An anode rod is made of aluminum, magnesium, zinc or a combination of these materials. The choice of anode material depends on the type and quality of your water, where it is sourced and whether or not you have hard or soft water. Aluminum is a good option for hard water, while magnesium and zinc rods work well in soft water conditions.

A deteriorated anode rod can affect the operation of your hot water heater, but it is relatively inexpensive and easy to replace. Physical inspection is one way to determine if the rod needs replacement. If the rod is heavily corroded or covered in calcium deposits, it is time to replace it.

Another sign that the anode rod needs replacing is smelly water. Sulfur, a common mineral found in some types of water, can react with the anode rod and create unpleasant, rotten egg-like odors. If you notice these odors, you can try turning off your water for a few minutes, draining the tank, and then running the hot water again. This should get rid of the odors.

If you are concerned about the rotten egg smell or discolored water, or if you suspect a leak around the anode rod, contact us to schedule an inspection and repair of your water heater. We’ll check the anode rod and recommend any necessary repairs or replacements to help extend the life of your water heater. We’ll always take your safety into consideration when conducting any repairs, and we provide fast, affordable service. Getting an expert technician to perform your Hot Water Heater Repair can save you time, money and frustration in the long run. Let us show you why we’re a cut above the rest!


The tank is what houses your hot water. It should be inspected regularly for any signs of problems.

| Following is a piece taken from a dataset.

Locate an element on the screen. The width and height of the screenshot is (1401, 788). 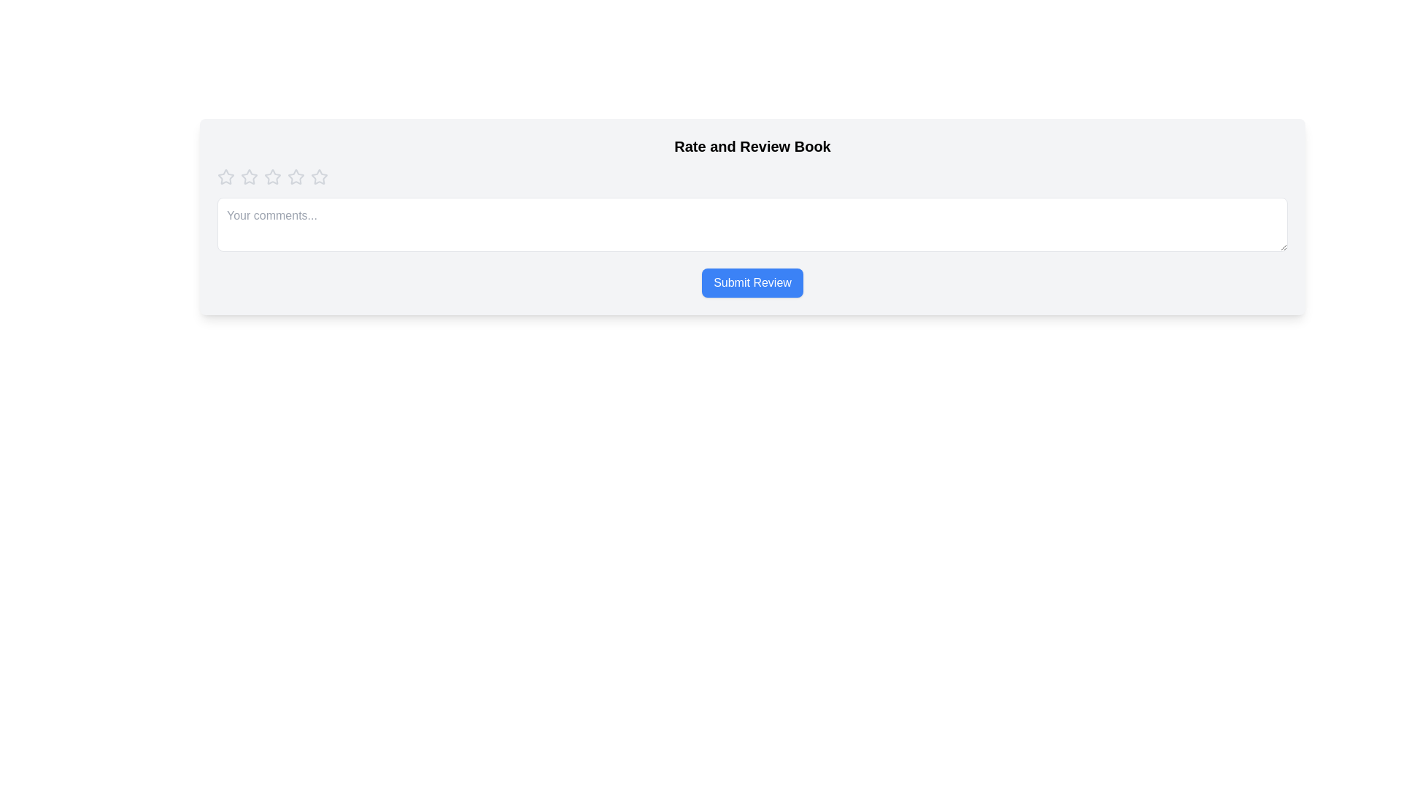
submit button to submit the review is located at coordinates (752, 283).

If the tank starts to leak it should be replaced as soon as possible, as this can lead to serious water damage. If you notice your hot water is smelling funny or appearing discolored this could mean there is rust in the tank or sediment build up inside the pipes. The rust and sediment can cause a build-up that blocks the heater’s ability to heat water properly. A professional should flush the tank to remove this debris and help restore your hot water heater to proper working order.

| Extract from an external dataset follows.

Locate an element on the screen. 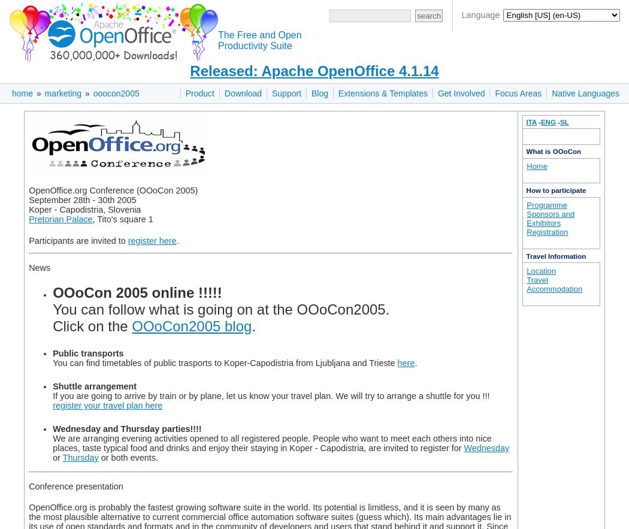  'Programme' is located at coordinates (525, 204).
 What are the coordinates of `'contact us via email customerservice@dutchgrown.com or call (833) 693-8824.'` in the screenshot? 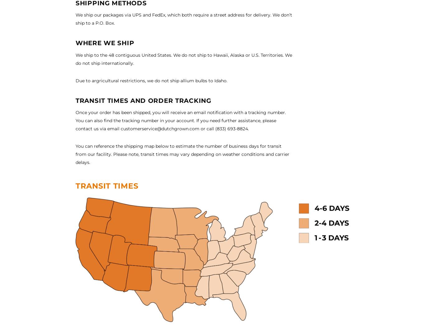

If your water heater seems to be making strange noises, such as rumbling or popping, it is likely that there is sediment build-up in the bottom of the tank. This is an easy fix for your plumber, who will simply drain the water from the tank and flush it. This should be done at least once per year to prevent sediment from building up and causing the unit to malfunction.

Another common problem with water heater tanks is when they stop heating altogether. If your electric or gas water heater is suddenly stopping heating you might have a bad thermostat or heating element. You can check for a faulty thermostat by using an electrical continuity tester, which you can find at most hardware stores for about $10. If your water heater has two heating elements you might have one that has burned out.

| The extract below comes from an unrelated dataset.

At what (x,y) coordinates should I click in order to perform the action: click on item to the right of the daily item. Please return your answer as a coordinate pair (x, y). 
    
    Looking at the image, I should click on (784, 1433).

If you have a gas water heater with a pilot light, you might need to have the thermocouple or the gas control valve replaced. These are important parts that keep your water safe from dangerous carbon monoxide. If your water heater has a gas leak, it is important to have it fixed immediately. A leaking gas water heater can leak carbon monoxide into the home, which is extremely dangerous and may even be fatal. If you think your water heater is leaking it’s a good idea to have it inspected by a plumber right away, so they can fix the problem before it gets worse.